For organisations that haven’t seen the light, management development could well be the first stage in losing their employees. It is a great way for people to prepare themselves for their next career move (both internally and externally).

So am I saying they shouldn’t be trained? Of course not. What I will say is the management development has four wheels- and if any one wheel comes off, it will be a bumpy road to have the benefits of any such training:

1. Training needs to have a ‘behavioural’ element i.e. people learn ‘how’ to do something different. And of course this is where much management development ends.

2. It also needs to have a ‘psychological’ element i.e. how people think and feel about what they do. For instance, if someone learns how to do appraisals better, but thinks they are a waste of time then they may never happen.

3. It is even more likely that another wheel will come off. And this is when there is a lack of integration of the training into the culture. Not even the espoused ‘vision’ kind of culture, but culture of the very department or team that the manager is working within. There is no point in having a management development programme that empowers people if their dogmatic line manager refuses to listen to their views.
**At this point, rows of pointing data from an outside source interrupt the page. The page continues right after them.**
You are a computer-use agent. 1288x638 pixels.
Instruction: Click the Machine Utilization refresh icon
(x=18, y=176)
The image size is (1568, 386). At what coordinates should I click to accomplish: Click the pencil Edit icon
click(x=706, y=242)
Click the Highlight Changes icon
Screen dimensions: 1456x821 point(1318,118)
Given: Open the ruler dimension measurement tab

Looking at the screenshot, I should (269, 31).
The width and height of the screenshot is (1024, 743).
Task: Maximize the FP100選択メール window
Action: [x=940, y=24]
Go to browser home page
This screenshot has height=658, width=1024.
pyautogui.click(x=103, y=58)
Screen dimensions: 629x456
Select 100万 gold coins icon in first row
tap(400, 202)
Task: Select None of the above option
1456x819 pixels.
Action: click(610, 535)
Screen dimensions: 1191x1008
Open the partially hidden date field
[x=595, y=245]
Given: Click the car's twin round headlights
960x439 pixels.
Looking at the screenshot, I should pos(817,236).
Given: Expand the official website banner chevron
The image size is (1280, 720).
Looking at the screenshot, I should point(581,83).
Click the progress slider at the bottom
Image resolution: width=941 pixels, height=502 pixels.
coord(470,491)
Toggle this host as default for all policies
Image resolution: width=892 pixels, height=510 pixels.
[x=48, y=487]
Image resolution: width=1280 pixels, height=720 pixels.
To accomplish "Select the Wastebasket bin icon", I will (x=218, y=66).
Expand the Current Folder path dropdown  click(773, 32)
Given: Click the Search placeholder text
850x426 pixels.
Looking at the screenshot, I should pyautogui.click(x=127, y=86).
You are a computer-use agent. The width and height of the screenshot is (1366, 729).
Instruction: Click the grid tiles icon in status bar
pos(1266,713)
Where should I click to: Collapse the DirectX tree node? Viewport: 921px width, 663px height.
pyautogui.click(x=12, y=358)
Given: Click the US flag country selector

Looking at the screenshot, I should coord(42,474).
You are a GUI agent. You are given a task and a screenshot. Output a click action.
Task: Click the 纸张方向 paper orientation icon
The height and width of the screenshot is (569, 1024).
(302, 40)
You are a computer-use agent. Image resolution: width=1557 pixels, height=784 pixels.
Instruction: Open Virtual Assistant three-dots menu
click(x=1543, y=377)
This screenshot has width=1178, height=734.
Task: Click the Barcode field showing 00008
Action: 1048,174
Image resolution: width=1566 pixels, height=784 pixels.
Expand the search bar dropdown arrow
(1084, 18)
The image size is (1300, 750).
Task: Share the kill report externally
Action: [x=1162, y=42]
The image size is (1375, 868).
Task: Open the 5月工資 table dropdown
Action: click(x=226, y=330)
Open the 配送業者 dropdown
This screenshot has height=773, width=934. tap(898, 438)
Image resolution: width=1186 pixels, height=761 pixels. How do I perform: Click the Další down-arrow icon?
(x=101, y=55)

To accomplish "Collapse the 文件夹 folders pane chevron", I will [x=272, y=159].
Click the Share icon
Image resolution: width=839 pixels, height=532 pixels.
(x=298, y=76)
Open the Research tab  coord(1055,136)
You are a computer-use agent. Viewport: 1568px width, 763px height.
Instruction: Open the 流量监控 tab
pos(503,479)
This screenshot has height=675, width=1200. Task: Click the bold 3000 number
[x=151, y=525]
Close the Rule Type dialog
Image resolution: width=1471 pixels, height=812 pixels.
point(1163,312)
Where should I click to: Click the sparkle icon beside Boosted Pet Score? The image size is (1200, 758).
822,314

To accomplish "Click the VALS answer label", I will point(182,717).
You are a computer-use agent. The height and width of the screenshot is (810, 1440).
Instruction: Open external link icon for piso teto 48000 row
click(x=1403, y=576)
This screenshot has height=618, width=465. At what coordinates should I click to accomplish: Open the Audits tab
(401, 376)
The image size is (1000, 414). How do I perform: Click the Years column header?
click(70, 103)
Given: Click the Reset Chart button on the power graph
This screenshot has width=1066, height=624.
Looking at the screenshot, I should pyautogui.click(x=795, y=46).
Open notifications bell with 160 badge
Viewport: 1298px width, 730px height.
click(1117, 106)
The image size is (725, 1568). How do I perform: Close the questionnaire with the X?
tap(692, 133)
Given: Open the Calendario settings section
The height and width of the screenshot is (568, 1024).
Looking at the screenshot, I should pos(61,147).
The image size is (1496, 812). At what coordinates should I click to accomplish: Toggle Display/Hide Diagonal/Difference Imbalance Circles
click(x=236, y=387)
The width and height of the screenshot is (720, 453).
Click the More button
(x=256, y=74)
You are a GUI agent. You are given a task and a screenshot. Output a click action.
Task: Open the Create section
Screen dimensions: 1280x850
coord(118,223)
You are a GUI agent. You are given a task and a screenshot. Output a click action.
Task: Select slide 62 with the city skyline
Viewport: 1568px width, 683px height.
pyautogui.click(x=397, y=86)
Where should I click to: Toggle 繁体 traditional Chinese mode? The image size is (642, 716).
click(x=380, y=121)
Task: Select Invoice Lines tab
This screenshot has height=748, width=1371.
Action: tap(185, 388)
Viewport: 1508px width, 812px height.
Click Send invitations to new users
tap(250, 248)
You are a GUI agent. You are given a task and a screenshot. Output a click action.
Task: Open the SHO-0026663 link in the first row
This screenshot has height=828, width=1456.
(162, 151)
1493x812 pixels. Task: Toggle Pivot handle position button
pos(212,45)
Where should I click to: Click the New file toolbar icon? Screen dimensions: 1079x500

4. The wheel that is so often bouncing down the management development road is the lack of ‘system’ appreciation. If there isn’t, for example, a suitable career path that allows the manager to move up the ladder then the type of training given needs to take this into account. You can end up with such great managers that the only step they can take is to a different organisation.

It is increasingly becoming known that the ‘four wheels’ that I have outlined are in fact the four management theories that we use: behavioural; psychological; cultural; and systems. Whatever programme is put in place needs an equal awareness of the current state of play of these within the organisation, where they want to get to, and how this programme will help them get there.

Whether you are a trainer or a training purchaser, consider the merits of this approach. In essence, a trainer cannot exist without the training purchaser- the better results we can all get, the more success we all achieve.